IT LIVES INSIDE THE WALLS
“If you get this.. I’m alone at my mom’s place cleaning up. I’ll be back by morning. I miss you.”
The dial tone clicked and hissed, the reception crackly this far into the woods. The red evening light had faded into black, a light rain beating against the glass. The shadows of the building had taken on a strange intensity, a gloom thick enough to obscure all details. The young woman struck a match, lighting a scented candle on the dining room table. A warm orange glow lit the low ceilinged house, the plaster of the walls rotting and old. Holes in the foundations peered at her like dark open mouths, the mold covered gaps whistling in the gale. It was once her late mother’s home, left to her daughter in the will, a two story shack on the edge of Applewood, Pennsylvania. A cluster of trees obscured the ruin from the road, giving the estate the quality of a dirty secret; an abandoned place hidden away from prying eyes. It was the one place she hated to be alone.
Her dead mother, once wealthy, had needed privacy, a place where she could be alone with her collection of porcelain dolls, her magazines and her troubled thoughts. She was a dark and unsociable old crone, prone to bouts of hysteric screaming and crying. The family knew she had gone mad long ago, leaving her to her delusions. She would complain of strange visitors to the house, men who did not exist. She would sing to people who were not there, talk to the holes in the ceiling. It was a miracle she had not been put in an asylum. Her family had tried to visit, but were mostly banished, seeing her only through cracks in the curtains. She had refused the help of care workers, existing only on tinned apricots and the water of a rusted tank. Now she was gone, buried faraway in an overgrown cemetery.
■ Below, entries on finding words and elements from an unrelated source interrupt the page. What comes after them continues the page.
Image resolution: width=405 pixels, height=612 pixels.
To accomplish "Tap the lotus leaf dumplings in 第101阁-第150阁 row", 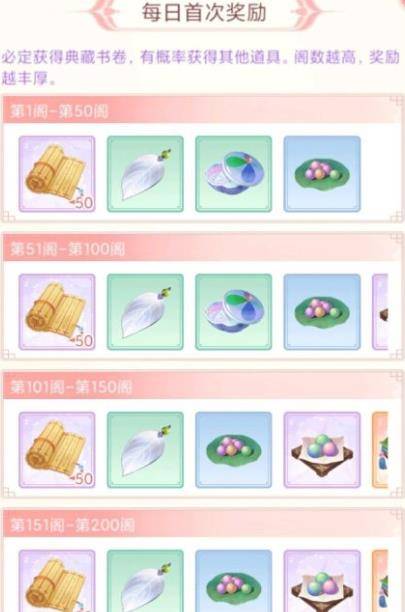I will 233,450.
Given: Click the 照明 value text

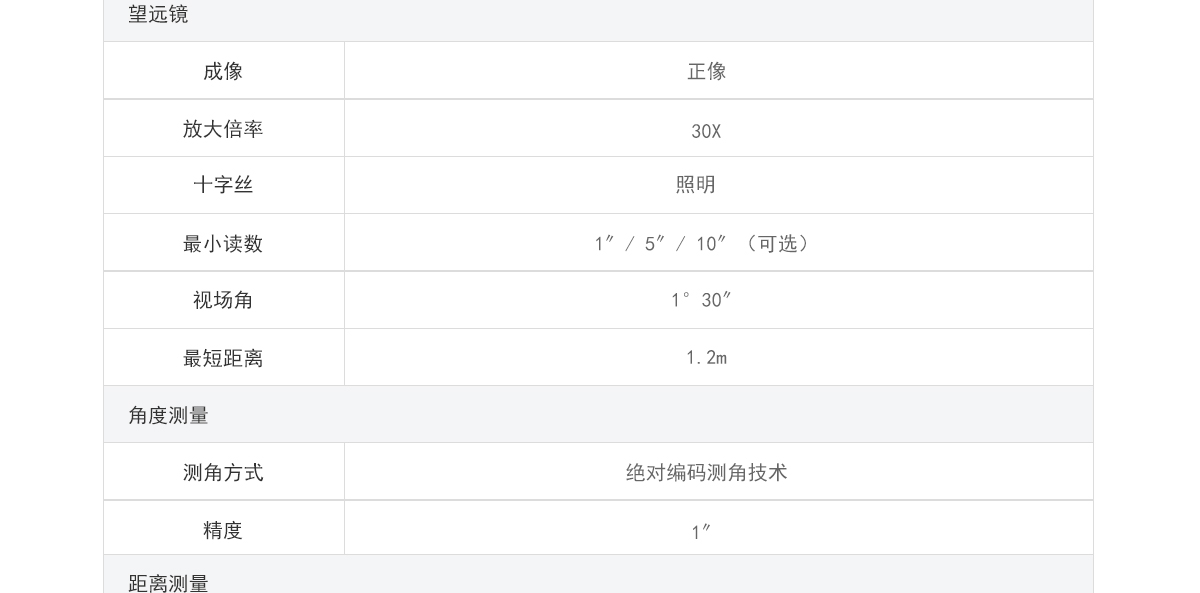Looking at the screenshot, I should [696, 185].
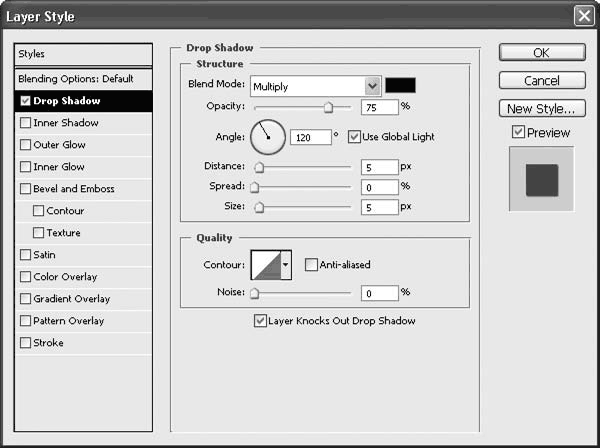Expand the contour dropdown arrow
The image size is (600, 448).
[287, 264]
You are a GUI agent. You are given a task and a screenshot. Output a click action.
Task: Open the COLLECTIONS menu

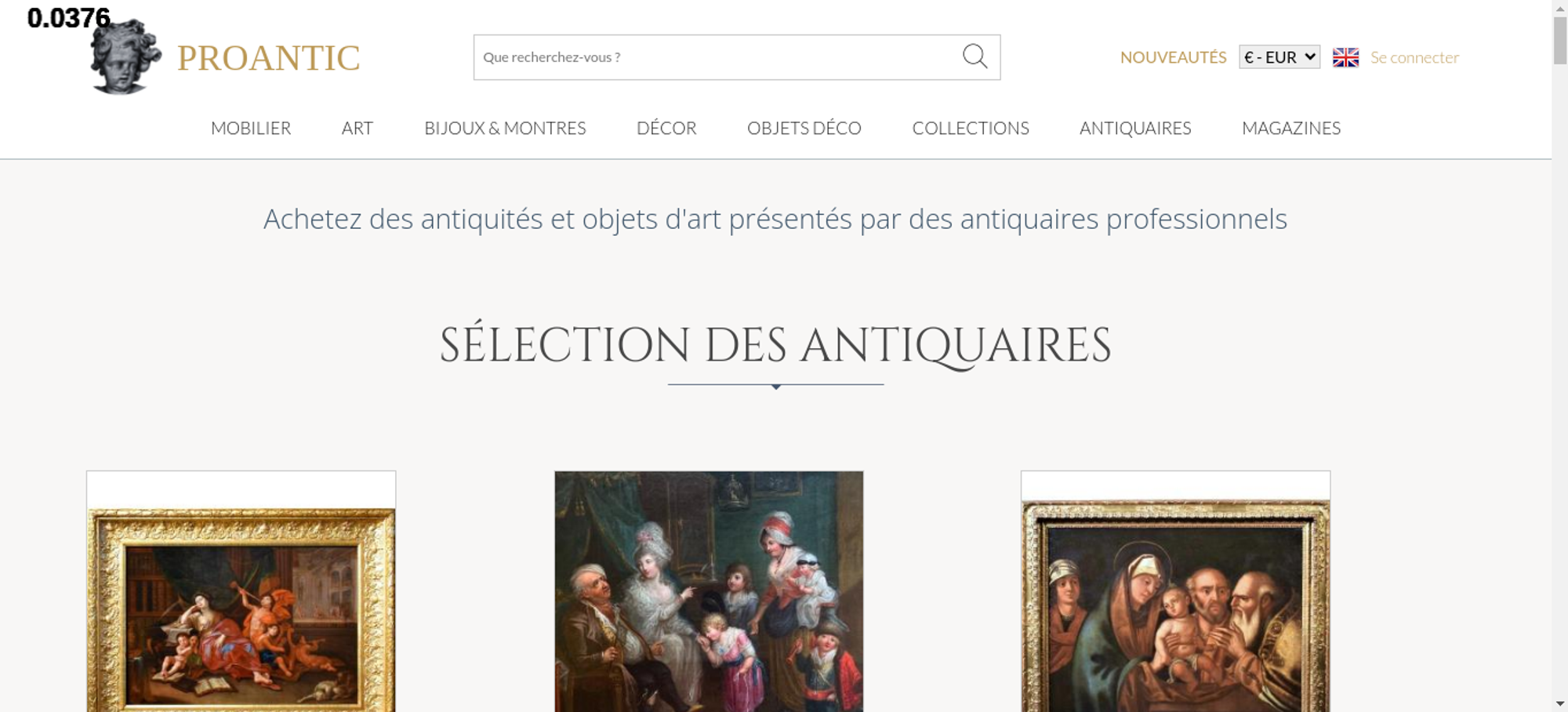[x=971, y=128]
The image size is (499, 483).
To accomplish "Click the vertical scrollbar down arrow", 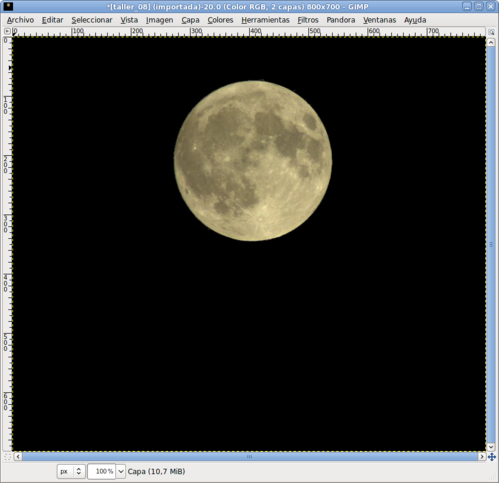I will [x=491, y=447].
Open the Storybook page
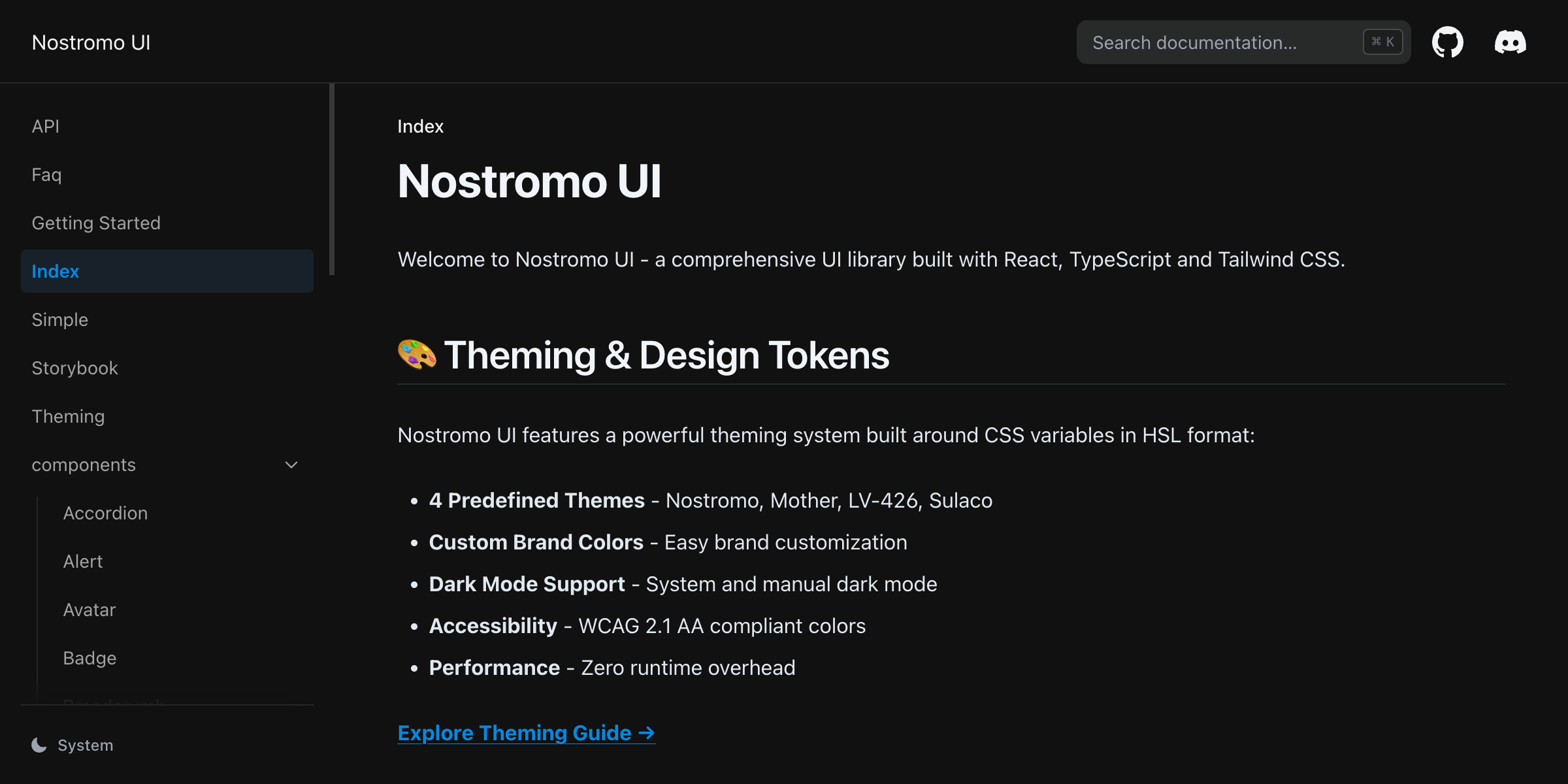The height and width of the screenshot is (784, 1568). [x=74, y=367]
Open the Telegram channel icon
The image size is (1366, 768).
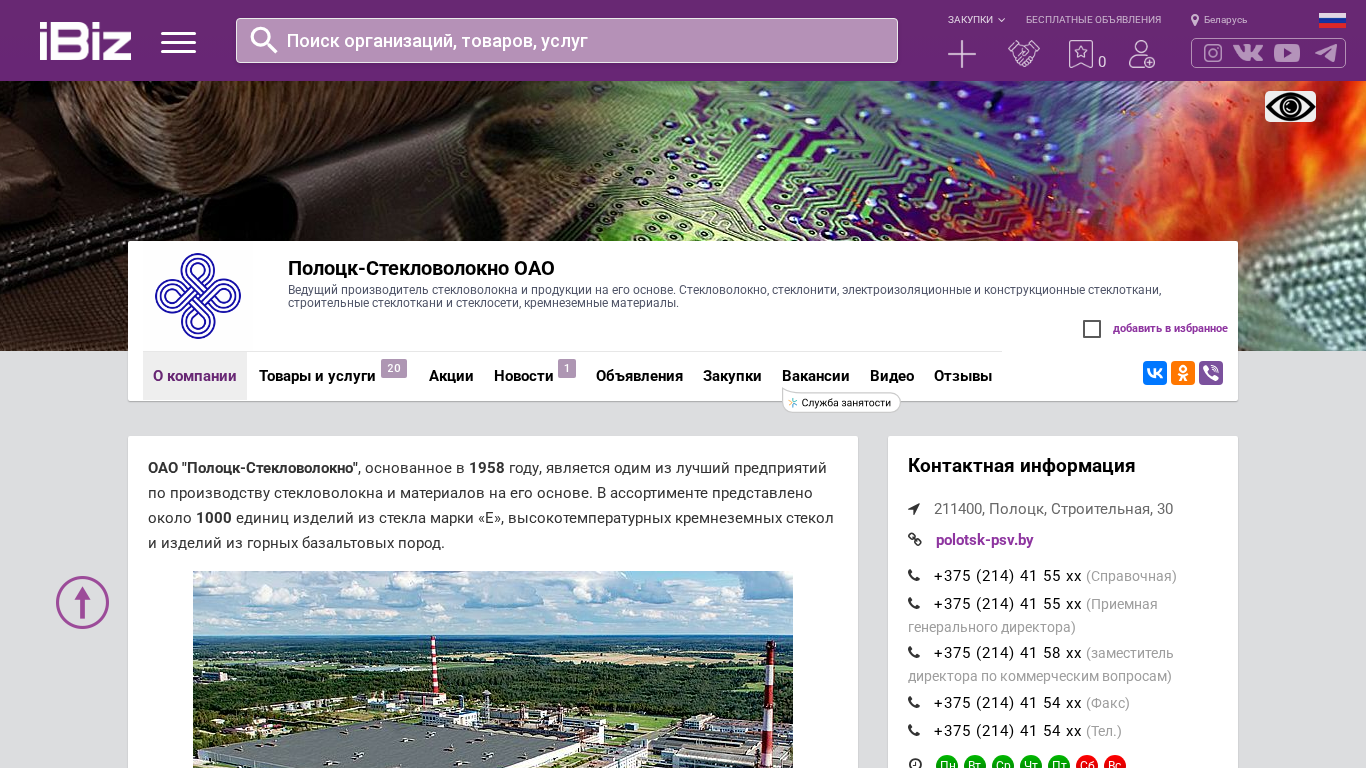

Stacks of old newspapers littered the floor, the daughter stacking them in cardboard crates. Dolls heads and cookie jars rattled into the containers, useless junk shoved in beside perfumed nightgowns, everything stained with the musk of old age. The daughter felt vulnerable, tired, more alone than she had been in years. She could not weep for her mother - the one she had known had died long ago. But that shell of her parent, that skinny husk that was left, rotting away in that rocking chair – she wept for that poor thing, who had been found only weeks ago. The death had been considered an act of nature, accidental, the passing of a disturbed mind.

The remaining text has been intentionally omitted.